Volume 21, Week 6


Full share & 🍋 yellow 🍋 half shares

218 Gates Avenue between Classon and Franklin
(IMPACCT Brooklyn at the Gibbs Mansion)
5:00 to 7:30 pm


 

Union St. Honey will be joining us at today’s distribution!

It doesn’t get any more local than this…honey made by bees on rooftop hives in Park Slope! This harvest is light Spring honey, which is primarily from the nectar of the Linden tree, a common street tree in Brooklyn. The flavor is bright and floral, with a fresh mint finish. 8 oz jars are available for $12, cash or Venmo.

 

 

This week’s share

  • Greenleaf lettuce

  • Chard

  • Turnips

  • Onions

  • Garlic Scapes

  • Cucumbers

  • Squash

  • Cabbage

  • Tomatoes

  • Fruit: Clingstone peaches from Yonder Farm

  • Extras: eggs, bread, mushrooms, our first herbal medicine delivery (!!!), Lewis Waite deliveries, and honey (available for purchase!!)

 

 

News from Windflower Farm

Distribution #6 - Week of July 11, 2022

What’s new on the farm

I’ve just weeded our first four beds of eggplants out of a total of eight. They were not especially weedy, but I wanted to deal with the situation before things got out of hand. If I’m feeling ambitious, I'll weed the other four tomorrow. But weeding can be tough on the lower back, and tomorrow may come a little too soon. The eggplants comprise a quarter acre of garden in total. They are all on drip irrigation and poly mulch and make for a tidy planting. There are perhaps half a dozen varieties in all, including the Pingtung Long that I weeded today and another slender Asian type, two or three bell-shaped Italian varieties and a couple of stripped and neon novelties. They are just beginning to fruit, and it will be a few weeks before they are in shares. The weed species were the usual suspects: pigweed, lambsquarters, Galinsoga, barnyard grass, lady’s thumb and purslane.
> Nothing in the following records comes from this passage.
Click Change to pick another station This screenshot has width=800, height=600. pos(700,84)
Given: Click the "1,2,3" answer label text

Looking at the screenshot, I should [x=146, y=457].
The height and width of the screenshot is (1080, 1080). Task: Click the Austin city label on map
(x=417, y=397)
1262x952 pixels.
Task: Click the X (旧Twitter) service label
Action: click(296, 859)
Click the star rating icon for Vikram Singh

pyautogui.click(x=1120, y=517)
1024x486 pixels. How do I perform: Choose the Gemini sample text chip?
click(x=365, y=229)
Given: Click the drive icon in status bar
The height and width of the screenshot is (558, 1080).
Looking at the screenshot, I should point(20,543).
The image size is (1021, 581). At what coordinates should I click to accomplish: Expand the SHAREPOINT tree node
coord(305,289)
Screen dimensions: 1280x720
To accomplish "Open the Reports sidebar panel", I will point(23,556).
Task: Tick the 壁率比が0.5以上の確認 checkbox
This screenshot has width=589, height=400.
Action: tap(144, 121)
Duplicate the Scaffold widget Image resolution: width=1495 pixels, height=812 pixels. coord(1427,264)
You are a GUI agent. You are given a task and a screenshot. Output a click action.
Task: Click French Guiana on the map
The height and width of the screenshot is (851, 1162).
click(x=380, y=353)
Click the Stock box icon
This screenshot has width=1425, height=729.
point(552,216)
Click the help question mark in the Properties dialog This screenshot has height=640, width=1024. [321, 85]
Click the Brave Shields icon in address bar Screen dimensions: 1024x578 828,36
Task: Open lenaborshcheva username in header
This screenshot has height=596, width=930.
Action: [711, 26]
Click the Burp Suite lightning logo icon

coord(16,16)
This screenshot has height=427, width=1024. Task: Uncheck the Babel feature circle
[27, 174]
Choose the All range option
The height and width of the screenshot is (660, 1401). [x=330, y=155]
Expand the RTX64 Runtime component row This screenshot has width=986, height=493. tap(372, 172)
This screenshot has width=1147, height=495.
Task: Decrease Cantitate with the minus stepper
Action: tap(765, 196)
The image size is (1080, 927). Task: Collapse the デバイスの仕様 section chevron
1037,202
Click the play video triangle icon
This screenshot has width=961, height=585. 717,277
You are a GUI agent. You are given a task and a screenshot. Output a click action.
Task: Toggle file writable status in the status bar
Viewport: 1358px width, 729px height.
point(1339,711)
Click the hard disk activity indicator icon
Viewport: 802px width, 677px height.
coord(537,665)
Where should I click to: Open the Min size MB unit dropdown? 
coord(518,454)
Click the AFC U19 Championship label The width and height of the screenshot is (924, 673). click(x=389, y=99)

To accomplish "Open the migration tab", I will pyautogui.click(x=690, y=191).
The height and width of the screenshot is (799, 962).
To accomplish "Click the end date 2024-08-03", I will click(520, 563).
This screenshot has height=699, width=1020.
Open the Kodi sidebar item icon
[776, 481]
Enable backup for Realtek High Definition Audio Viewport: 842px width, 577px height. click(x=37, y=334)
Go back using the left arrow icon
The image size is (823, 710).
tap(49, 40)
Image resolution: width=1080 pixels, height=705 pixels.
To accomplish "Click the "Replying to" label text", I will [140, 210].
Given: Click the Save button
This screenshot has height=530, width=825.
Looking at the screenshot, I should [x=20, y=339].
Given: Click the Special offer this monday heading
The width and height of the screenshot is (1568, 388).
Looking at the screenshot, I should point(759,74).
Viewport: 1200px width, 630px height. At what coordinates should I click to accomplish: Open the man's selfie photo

As I weeded and listened to the irrigation water gurgle under the mulch, I witnessed one of life’s small dramas unfold in the eggplant canopy. The lambsquarters were loaded with aphids, and the eggplants (and many weeds) were loaded with ladybugs (or ladybird beetles to be more precise). The progeny of a ladybug is often called an aphid lion (lacewing larvae also go by that name), and this is where things became dramatic: the aphid lions were in hot pursuit of their prey – the aphids on the lambsquarters. Interestingly, I couldn’t find any aphids on our eggplants. When I think about it, we almost never have aphid problems on our vegetables, and I think it’s because of a healthy resident population of ladybugs and lacewings, which appear to be our farm’s insect invasion quick response team. Oddly, the adult ladybugs play no direct role in this deadly game – they are bystanders who watch as their offspring pounce on their prey.

We have been irrigating around the clock, which has kept our vegetables in good shape, but has also exhausted our water resources. I called a well driller last Thursday, and today, Sunday, he installed a new pump at the bottom of a new well, some 360’ below grade. Tomorrow, we’ll be pumping even more water. This has been our driest spring and early summer ever, and our ponds have become dangerously close to empty. We’ve been close before, but never this close. This newest well should take care of four to six acres of vegetables and should take the edge off. One indication of how dry it has become is that the lawn has died back. Any green that can be found now is not grass but dandelion, lance leaf plantain, yarrow, white clover and mallow, all tap rooted plants that can mine the deeper reaches of the soil profile. Another indicator is the state of our two irrigation ponds – which are discouragingly low. All the ponds’ inhabitants have become concentrated in what little space remains watery. Predator and prey species are now uncomfortably close. Water striders are living cheek by jowl with pond frogs, their beady compound eyes intensely focused on those dangerously long frog tongues.

Have a great week, Ted

 

 

Recipes

Make the most of that cabbage - try it in sauerkraut, spicy and carmelized, or in a crunchy salad (add turnips!!!)